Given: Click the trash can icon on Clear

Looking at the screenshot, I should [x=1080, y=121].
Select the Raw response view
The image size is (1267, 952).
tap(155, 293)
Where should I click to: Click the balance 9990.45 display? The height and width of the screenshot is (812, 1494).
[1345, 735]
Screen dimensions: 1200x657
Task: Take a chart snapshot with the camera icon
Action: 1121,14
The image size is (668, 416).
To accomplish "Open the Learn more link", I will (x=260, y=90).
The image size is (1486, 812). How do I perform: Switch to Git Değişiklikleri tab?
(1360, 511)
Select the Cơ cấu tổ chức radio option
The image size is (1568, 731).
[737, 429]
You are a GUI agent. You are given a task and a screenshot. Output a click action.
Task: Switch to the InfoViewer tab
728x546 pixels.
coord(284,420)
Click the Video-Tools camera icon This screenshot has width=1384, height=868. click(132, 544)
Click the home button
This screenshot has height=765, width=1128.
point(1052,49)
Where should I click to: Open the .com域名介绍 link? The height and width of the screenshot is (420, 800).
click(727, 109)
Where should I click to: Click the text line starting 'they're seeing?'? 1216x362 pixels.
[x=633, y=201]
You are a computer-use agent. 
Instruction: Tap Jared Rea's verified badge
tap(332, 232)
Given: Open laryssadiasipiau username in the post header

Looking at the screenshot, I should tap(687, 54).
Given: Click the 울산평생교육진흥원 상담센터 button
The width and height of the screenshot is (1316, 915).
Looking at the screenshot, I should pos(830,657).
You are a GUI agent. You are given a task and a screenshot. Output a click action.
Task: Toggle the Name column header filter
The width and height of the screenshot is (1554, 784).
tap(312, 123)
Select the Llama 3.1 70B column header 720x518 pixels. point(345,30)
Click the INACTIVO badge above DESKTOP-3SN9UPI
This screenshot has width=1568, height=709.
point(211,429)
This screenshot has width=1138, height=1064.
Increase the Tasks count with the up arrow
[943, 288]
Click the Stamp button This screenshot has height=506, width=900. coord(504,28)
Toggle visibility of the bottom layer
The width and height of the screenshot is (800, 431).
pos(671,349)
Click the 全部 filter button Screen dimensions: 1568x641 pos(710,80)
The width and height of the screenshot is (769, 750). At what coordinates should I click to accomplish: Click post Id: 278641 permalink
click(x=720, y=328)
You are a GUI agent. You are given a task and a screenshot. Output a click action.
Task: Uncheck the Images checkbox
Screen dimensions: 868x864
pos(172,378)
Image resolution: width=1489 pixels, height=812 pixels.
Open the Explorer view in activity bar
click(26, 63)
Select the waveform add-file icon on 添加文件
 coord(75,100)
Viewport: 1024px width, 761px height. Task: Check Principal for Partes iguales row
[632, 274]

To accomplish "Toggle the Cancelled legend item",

Brief: Rewrite all of the lines above, swapping each occurrence of "GUI agent" for "desktop agent" and leaving everything else untouched.

Response to the exercise:
Given: Click the trash can icon on Clear

Looking at the screenshot, I should [x=1080, y=121].
Select the Raw response view
The image size is (1267, 952).
tap(155, 293)
Where should I click to: Click the balance 9990.45 display? The height and width of the screenshot is (812, 1494).
[1345, 735]
Screen dimensions: 1200x657
Task: Take a chart snapshot with the camera icon
Action: 1121,14
The image size is (668, 416).
To accomplish "Open the Learn more link", I will (x=260, y=90).
The image size is (1486, 812). How do I perform: Switch to Git Değişiklikleri tab?
(1360, 511)
Select the Cơ cấu tổ chức radio option
The image size is (1568, 731).
[737, 429]
You are a desktop agent. You are given a task and a screenshot. Output a click action.
Task: Switch to the InfoViewer tab
728x546 pixels.
coord(284,420)
Click the Video-Tools camera icon This screenshot has width=1384, height=868. click(132, 544)
Click the home button
This screenshot has height=765, width=1128.
point(1052,49)
Where should I click to: Open the .com域名介绍 link? The height and width of the screenshot is (420, 800).
click(727, 109)
Where should I click to: Click the text line starting 'they're seeing?'? 1216x362 pixels.
[x=633, y=201]
You are a computer-use agent. 
Instruction: Tap Jared Rea's verified badge
tap(332, 232)
Given: Open laryssadiasipiau username in the post header

Looking at the screenshot, I should tap(687, 54).
Given: Click the 울산평생교육진흥원 상담센터 button
The width and height of the screenshot is (1316, 915).
Looking at the screenshot, I should pos(830,657).
You are a desktop agent. You are given a task and a screenshot. Output a click action.
Task: Toggle the Name column header filter
The width and height of the screenshot is (1554, 784).
tap(312, 123)
Select the Llama 3.1 70B column header 720x518 pixels. point(345,30)
Click the INACTIVO badge above DESKTOP-3SN9UPI
This screenshot has width=1568, height=709.
point(211,429)
This screenshot has width=1138, height=1064.
Increase the Tasks count with the up arrow
[943, 288]
Click the Stamp button This screenshot has height=506, width=900. coord(504,28)
Toggle visibility of the bottom layer
The width and height of the screenshot is (800, 431).
pos(671,349)
Click the 全部 filter button Screen dimensions: 1568x641 pos(710,80)
The width and height of the screenshot is (769, 750). At what coordinates should I click to accomplish: Click post Id: 278641 permalink
click(x=720, y=328)
You are a desktop agent. You are given a task and a screenshot. Output a click action.
Task: Uncheck the Images checkbox
Screen dimensions: 868x864
pos(172,378)
Image resolution: width=1489 pixels, height=812 pixels.
Open the Explorer view in activity bar
click(26, 63)
Select the waveform add-file icon on 添加文件
 coord(75,100)
Viewport: 1024px width, 761px height. Task: Check Principal for Partes iguales row
[632, 274]

To accomplish "Toggle the Cancelled legend item",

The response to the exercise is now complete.